## TASK DESCRIPTION
Within the entries below, the lines from the one with "The image size is (790, 418)." through the one with "You are a computer-use agent. The" are to be set down exactly, both ends kept.

## STUDY MATERIAL
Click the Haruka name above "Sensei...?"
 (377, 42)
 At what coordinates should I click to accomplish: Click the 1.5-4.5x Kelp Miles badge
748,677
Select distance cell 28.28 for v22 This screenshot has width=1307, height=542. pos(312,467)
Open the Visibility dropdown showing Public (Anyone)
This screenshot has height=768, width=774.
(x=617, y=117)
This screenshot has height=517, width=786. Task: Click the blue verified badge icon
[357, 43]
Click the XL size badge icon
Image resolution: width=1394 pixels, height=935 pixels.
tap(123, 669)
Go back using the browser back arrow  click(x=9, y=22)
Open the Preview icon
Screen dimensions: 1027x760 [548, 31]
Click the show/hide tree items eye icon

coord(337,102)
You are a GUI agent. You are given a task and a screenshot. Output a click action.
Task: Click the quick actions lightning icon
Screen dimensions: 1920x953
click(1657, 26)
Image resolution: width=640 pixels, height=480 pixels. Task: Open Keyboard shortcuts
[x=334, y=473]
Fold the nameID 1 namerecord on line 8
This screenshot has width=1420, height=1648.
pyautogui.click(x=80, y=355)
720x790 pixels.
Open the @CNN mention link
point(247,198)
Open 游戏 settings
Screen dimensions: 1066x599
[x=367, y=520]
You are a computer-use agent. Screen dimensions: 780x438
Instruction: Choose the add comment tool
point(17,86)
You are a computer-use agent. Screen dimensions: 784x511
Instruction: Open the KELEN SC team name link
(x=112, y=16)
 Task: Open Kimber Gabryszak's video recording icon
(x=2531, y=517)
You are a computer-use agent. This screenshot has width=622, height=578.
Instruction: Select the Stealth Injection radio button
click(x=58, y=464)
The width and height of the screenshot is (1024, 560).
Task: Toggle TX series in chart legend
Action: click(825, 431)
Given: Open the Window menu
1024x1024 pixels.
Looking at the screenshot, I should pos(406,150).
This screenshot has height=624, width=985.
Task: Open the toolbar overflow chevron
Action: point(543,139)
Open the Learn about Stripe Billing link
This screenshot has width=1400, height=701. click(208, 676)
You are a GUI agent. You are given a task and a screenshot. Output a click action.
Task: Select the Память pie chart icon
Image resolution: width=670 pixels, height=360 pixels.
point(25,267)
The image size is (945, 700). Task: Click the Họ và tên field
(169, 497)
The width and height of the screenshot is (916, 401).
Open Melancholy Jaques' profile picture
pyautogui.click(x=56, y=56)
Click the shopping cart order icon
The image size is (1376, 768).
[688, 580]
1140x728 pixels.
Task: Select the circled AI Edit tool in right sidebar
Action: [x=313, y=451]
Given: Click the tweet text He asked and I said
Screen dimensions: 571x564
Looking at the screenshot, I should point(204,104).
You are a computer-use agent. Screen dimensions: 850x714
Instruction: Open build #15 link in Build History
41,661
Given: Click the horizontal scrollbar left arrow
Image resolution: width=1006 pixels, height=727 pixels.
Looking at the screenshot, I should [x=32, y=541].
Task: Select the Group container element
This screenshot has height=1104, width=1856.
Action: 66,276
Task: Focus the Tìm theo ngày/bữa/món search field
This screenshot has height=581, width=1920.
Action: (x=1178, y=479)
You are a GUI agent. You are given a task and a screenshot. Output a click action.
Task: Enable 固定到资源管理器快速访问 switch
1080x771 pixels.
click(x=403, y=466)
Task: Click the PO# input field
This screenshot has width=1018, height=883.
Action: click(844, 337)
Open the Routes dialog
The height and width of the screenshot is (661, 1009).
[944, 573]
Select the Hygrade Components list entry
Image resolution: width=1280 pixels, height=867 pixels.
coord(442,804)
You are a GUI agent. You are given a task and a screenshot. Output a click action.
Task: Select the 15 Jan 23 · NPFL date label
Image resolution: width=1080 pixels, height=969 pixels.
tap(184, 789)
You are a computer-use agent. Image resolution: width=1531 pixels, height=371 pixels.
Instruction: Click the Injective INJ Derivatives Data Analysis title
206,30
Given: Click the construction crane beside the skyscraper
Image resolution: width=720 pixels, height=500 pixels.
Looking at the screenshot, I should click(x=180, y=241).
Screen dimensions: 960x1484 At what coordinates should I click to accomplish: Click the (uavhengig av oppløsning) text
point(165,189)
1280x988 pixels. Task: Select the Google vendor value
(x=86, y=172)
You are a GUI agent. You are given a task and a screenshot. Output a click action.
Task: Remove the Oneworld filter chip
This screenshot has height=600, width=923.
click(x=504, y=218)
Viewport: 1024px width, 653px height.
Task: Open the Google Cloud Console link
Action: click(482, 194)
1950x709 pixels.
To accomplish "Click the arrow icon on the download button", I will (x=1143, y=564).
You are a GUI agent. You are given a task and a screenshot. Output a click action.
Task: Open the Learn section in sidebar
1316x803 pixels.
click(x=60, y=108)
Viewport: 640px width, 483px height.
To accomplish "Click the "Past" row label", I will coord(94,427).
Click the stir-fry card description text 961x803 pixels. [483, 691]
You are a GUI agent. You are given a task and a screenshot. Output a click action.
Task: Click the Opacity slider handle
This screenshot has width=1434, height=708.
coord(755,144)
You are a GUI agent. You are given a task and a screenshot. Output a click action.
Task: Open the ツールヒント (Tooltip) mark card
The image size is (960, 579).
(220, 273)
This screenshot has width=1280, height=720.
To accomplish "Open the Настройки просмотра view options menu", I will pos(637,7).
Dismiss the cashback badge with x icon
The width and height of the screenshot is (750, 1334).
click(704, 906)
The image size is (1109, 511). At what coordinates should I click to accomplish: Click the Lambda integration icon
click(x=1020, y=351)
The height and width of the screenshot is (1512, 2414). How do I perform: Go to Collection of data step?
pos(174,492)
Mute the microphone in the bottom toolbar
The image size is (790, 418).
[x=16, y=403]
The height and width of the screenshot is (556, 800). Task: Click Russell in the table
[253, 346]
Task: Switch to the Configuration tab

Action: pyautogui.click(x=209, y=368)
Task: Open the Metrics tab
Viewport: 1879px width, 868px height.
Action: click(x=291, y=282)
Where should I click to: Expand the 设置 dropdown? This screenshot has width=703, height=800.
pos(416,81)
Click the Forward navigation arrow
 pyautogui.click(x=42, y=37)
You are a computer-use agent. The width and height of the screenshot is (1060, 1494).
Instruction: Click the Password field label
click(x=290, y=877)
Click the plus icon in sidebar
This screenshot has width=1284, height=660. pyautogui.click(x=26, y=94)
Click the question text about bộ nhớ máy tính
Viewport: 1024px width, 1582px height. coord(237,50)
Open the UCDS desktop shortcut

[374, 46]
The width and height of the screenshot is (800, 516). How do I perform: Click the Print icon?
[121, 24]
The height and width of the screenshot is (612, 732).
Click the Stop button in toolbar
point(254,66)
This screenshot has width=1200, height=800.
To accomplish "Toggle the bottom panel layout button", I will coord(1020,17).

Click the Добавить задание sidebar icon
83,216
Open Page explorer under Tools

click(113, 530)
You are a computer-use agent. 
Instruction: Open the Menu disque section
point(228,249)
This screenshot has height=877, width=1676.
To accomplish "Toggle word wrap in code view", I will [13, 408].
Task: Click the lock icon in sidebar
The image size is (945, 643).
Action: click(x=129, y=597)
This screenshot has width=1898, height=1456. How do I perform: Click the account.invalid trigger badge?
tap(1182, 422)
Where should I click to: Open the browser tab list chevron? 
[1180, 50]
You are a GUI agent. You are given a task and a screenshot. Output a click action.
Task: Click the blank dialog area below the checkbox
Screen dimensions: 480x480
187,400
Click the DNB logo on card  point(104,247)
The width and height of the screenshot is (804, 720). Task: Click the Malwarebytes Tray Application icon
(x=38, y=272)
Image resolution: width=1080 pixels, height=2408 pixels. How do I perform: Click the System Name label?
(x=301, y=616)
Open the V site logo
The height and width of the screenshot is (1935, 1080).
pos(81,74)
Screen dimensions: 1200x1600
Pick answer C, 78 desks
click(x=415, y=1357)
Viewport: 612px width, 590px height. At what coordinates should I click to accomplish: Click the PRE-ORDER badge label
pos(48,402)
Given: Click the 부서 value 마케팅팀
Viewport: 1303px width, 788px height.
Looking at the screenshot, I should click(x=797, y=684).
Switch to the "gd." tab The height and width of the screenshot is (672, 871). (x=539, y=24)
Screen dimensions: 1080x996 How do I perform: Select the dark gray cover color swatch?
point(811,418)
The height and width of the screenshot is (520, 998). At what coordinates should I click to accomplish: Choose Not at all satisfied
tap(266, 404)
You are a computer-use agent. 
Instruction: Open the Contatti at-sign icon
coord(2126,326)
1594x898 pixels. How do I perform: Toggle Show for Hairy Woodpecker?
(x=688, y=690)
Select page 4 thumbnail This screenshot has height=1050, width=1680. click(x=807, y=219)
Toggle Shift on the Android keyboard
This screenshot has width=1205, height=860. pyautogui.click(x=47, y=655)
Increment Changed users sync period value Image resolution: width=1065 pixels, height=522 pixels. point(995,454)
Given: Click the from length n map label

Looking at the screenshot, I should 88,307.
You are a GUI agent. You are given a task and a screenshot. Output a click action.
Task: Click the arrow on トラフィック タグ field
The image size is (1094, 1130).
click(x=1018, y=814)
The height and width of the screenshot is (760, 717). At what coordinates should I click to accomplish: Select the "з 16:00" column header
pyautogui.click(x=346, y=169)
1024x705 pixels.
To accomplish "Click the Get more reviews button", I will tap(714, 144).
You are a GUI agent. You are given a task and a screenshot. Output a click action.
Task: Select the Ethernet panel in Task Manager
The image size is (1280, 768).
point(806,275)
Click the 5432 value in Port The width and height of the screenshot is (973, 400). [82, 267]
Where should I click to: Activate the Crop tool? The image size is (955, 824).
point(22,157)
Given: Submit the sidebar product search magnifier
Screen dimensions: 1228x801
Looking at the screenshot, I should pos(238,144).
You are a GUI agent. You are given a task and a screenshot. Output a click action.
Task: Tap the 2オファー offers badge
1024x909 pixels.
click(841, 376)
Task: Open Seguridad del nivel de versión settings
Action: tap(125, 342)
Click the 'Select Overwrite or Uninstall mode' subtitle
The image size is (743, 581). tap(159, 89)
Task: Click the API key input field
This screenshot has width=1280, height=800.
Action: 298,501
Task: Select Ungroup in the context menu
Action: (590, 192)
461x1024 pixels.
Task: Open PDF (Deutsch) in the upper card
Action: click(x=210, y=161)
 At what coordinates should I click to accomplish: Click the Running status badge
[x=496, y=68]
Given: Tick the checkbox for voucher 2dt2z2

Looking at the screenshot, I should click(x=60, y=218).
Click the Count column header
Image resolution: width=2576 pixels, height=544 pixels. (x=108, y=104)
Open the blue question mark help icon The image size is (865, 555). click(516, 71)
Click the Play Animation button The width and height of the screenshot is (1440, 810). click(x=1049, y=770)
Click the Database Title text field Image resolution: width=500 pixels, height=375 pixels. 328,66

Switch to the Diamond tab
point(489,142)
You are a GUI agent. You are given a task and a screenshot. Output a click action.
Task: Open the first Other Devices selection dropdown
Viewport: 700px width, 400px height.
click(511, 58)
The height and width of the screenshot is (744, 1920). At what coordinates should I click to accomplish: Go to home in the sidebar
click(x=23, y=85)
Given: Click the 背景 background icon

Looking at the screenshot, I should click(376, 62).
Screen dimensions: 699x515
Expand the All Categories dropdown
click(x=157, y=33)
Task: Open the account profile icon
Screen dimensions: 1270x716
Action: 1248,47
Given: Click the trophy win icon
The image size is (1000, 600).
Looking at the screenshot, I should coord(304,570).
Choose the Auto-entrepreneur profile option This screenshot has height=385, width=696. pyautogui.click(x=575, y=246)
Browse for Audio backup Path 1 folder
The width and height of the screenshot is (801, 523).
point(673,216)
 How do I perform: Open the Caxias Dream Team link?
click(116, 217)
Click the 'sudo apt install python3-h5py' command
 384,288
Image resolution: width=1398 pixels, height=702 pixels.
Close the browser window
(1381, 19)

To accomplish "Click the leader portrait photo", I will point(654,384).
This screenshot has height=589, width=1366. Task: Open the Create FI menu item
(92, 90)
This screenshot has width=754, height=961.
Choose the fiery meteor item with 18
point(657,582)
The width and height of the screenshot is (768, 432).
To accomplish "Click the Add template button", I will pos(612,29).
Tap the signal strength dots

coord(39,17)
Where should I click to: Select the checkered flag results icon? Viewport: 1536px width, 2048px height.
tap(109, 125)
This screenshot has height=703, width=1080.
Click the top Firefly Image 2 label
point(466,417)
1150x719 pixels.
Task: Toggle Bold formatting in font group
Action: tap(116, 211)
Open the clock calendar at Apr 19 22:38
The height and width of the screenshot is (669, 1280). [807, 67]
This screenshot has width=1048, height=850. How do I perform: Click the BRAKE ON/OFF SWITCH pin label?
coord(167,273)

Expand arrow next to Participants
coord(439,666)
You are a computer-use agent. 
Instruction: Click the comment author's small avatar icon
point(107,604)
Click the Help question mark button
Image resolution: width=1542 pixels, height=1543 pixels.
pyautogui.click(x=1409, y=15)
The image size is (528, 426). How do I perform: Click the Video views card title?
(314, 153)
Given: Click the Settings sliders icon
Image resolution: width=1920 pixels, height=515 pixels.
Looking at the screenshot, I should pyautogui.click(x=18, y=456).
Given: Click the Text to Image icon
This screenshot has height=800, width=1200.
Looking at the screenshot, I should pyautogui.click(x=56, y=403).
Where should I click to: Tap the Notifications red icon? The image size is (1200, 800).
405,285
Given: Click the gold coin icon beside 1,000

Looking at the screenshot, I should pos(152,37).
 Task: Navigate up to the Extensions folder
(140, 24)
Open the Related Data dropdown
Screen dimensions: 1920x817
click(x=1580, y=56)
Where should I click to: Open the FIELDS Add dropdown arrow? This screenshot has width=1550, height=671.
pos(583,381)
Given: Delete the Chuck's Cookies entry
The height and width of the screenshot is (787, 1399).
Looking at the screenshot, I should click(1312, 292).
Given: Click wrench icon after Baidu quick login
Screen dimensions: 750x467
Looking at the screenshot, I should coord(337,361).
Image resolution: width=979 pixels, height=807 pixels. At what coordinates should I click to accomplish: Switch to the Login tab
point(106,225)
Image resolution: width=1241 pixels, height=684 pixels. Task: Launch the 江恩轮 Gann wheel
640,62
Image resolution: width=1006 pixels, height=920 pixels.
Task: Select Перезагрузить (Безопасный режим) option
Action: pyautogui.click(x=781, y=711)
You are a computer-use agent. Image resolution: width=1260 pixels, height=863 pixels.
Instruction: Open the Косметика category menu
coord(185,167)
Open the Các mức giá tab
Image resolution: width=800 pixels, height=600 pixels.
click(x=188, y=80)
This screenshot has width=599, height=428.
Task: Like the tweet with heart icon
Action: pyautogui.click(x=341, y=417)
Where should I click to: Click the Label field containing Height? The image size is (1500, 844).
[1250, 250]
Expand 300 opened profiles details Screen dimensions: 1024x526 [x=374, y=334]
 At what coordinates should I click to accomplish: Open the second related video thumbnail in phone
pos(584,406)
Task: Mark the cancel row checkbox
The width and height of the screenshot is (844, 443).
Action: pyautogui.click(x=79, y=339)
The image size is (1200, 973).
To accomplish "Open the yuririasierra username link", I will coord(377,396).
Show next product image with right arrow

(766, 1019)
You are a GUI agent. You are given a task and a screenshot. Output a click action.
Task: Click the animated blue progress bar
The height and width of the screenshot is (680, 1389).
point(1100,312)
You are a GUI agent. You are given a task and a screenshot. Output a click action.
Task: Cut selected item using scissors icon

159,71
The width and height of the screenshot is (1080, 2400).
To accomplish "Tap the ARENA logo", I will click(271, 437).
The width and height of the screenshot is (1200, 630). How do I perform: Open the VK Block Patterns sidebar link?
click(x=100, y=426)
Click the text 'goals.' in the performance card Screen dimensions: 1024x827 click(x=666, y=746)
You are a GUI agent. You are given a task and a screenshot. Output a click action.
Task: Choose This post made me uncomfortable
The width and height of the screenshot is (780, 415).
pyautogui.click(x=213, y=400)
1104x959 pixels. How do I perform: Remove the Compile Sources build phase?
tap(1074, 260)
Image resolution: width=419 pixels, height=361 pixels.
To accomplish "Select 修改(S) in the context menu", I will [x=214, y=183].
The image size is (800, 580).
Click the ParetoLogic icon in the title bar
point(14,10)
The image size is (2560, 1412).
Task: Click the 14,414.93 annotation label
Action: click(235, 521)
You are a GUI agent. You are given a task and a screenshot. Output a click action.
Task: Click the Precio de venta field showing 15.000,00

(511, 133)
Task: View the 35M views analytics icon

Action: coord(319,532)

## OUTPUT OF THE TASK
The image size is (790, 418).
[x=16, y=403]
The height and width of the screenshot is (556, 800). Task: Click Russell in the table
[253, 346]
Task: Switch to the Configuration tab

Action: pyautogui.click(x=209, y=368)
Task: Open the Metrics tab
Viewport: 1879px width, 868px height.
Action: click(x=291, y=282)
Where should I click to: Expand the 设置 dropdown? This screenshot has width=703, height=800.
pos(416,81)
Click the Forward navigation arrow
 pyautogui.click(x=42, y=37)
You are a computer-use agent. The width and height of the screenshot is (1060, 1494).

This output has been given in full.